On the negative side are all the bodily disorders; distress arising in the body in response to the personal and the social environment. Eating disorders, cutting, and/or gender dysmorphia are interactions between a disturbed (read unbalanced) personal environment that combines with a disturbed (read overly challenging, unnatural) social environments. This leads to great distress in the transition. It leads to negation of the body, or disassociation from the body, from revenge on the body to hatred of the body. As the body becomes unloved, depression and sadness sets in. The current riptide of gender confusion will sow havoc in this group, as this is an acutely bodily sensitive stage.

Positive expression can be magnificent though, as the young body is usually supple and elastic. Sport, dance, music, rock-climbing, animal interactions (dogs and horses are great at this age) can all add to the natural expression of the body. Ice-skating, roller-blading, surfing… Water is an amazing element to interact with at this stage at it can provide both sensory stimulation and adventure.

Without adequate sources for expression alcohol and drug abuse, internet addiction as well as indiscriminate sex, can quickly fill this space.

For the body to thrive – for the body to express itself – which it desperately wants to do at this stage – it is begging for an outlet.


Adulthood can be roughly categorised into tasks:

  • Mating
  • Child bearing and rearing
  • Career building
  • Community belonging
  • Integration of identity
  • Restoration

But, first a reminder from the toddlers

The major life forces: Physical expression – Exploration -Flow -Mastery -Connection -Safe haven

Although I am discussing the forces separately, they function best when they interconnected. The more elements we combine, the more meaningful our experience will be. When I was young, I loved skiing in the mountains. The best times were with my brother. We were both equally agile, and would intersperse flowing without words with active exploration, experiencing all of the above .

We may think that adulthood is about remaining fit and healthy. And of course, there are many reasons why this matters.

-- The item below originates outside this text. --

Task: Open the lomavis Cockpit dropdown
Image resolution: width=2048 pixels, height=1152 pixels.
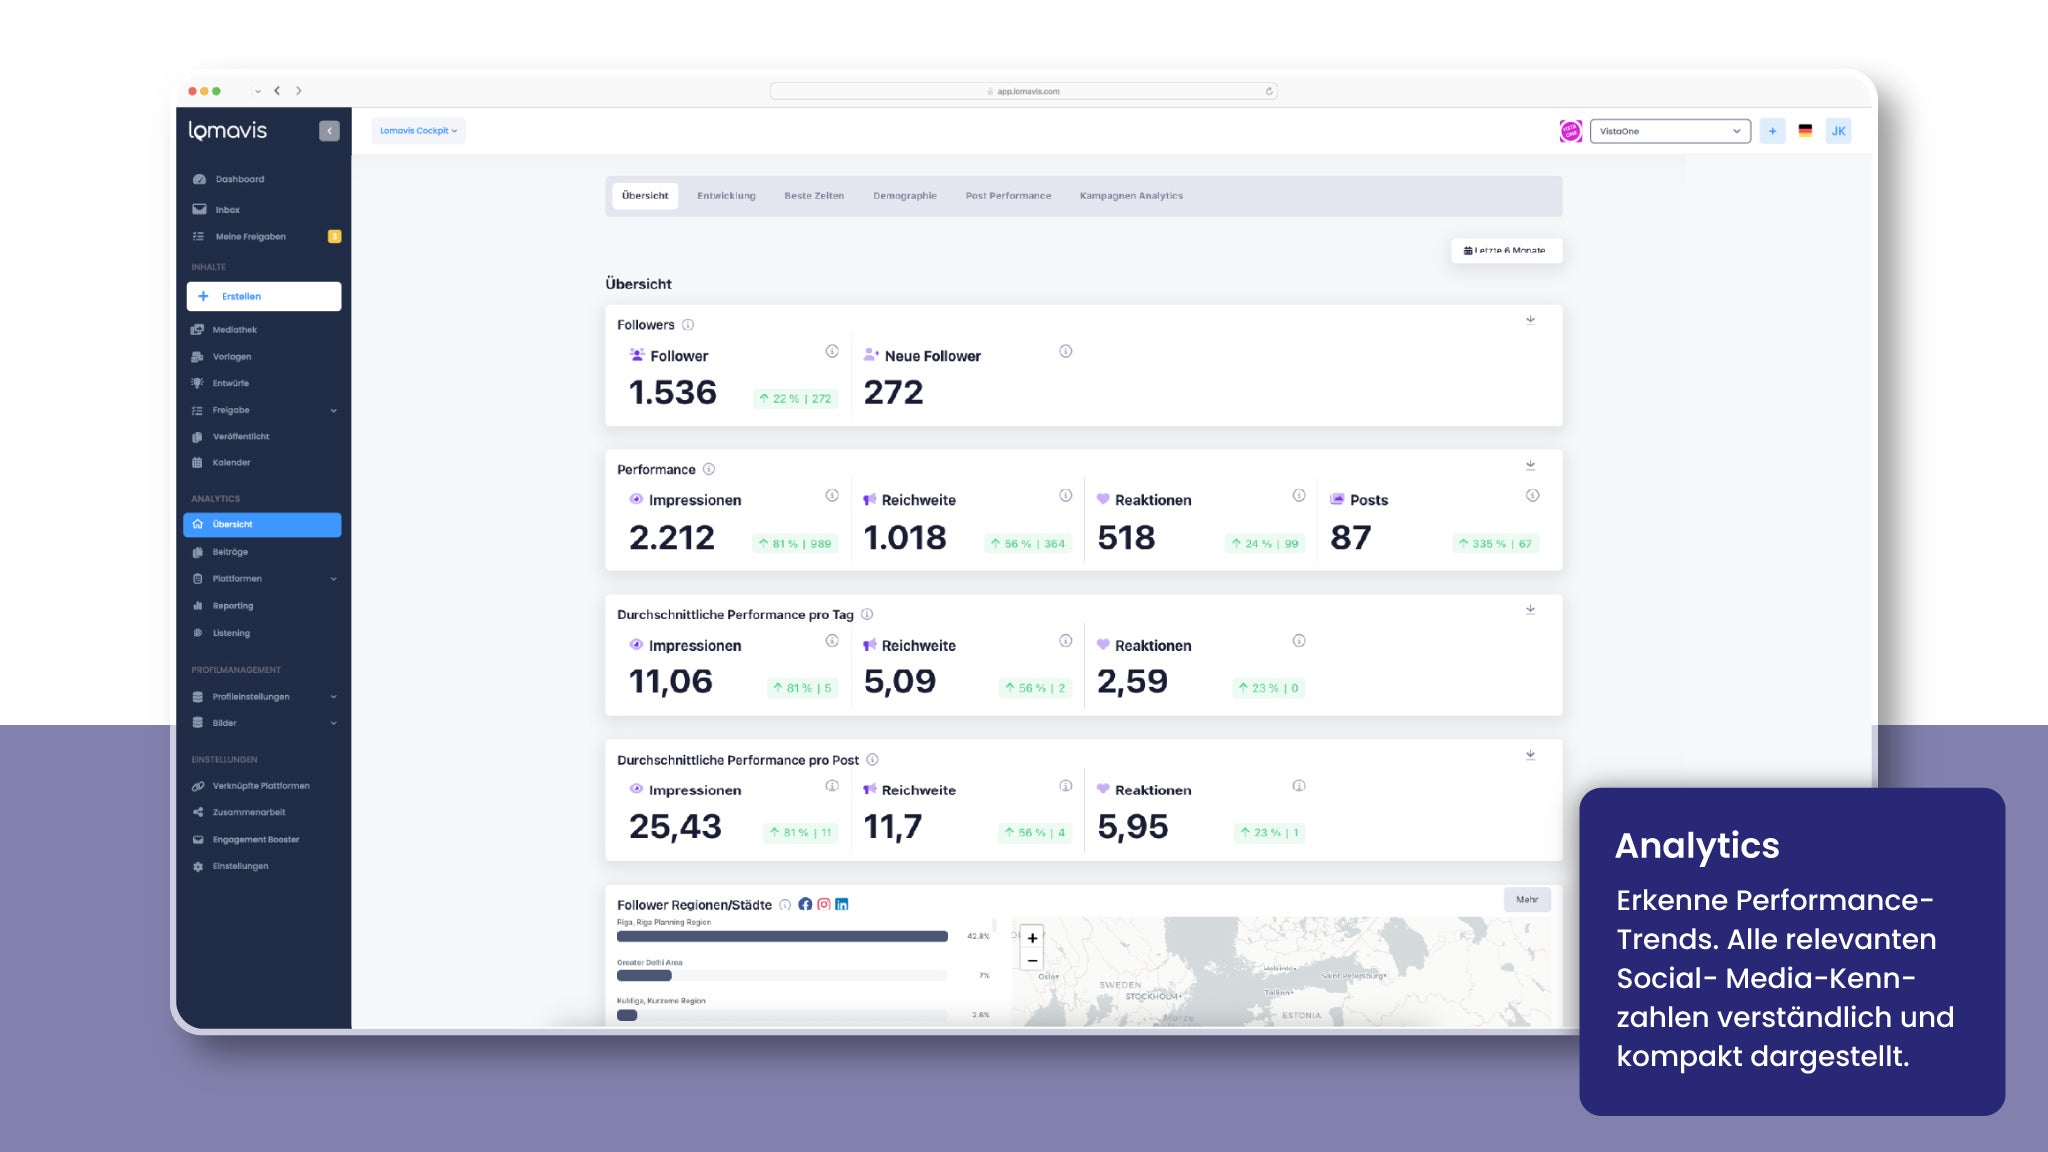Action: point(418,131)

Physical activity has a huge potential to enhance our wellbeing. Even a short burst of 10 minutes’ brisk walking increases our mental alertness, energy and positive mood. Participation in regular physical activity can increase our self-esteem and can reduce stress and anxiety. It also plays a role in preventing the development of mental health problems and in improving the quality of life of people experiencing mental health problems.

From a website that is worth looking at:

I suspect that we all know this. What I suspect that we tend to forget is, that to feel truly alive, we need to move as much as toddlers do: Explorations in nature, the physical accomplishments of extending ourselves, building activities (changing our furniture around, building a shack, painting a wall, gardening, etc), making music and dancing – to regularly engage in activities that are joyously physical.

After a close family member died, and I had coped for everyone, I fell into darkness. One Sunday my daughter said, “I know what you need”. She drove me to the nearest beach for a surfing lesson. As it was a glorious day, the beach was packed. My daughter would urge me onto her surfboard, and when a wave came, she would push me and shout, “Go, mother go!” Soon there was a chorus from a family sitting on the shore, “Go mother go!” I laughed so much, I mostly fell off the board. But hey, I was out of the darkness, back into life.

We are sensorial beings. Hear, smell, taste, feel. Being physical is being able to experience all of these: The feel of the breeze, the smell of the forest, the taste of the water, the sound of the wind. It is innate. As I wrote in the beginning: It is the motivation to express oneself physically, and to physically explore the interaction between self and environment. It is the joy of being out there.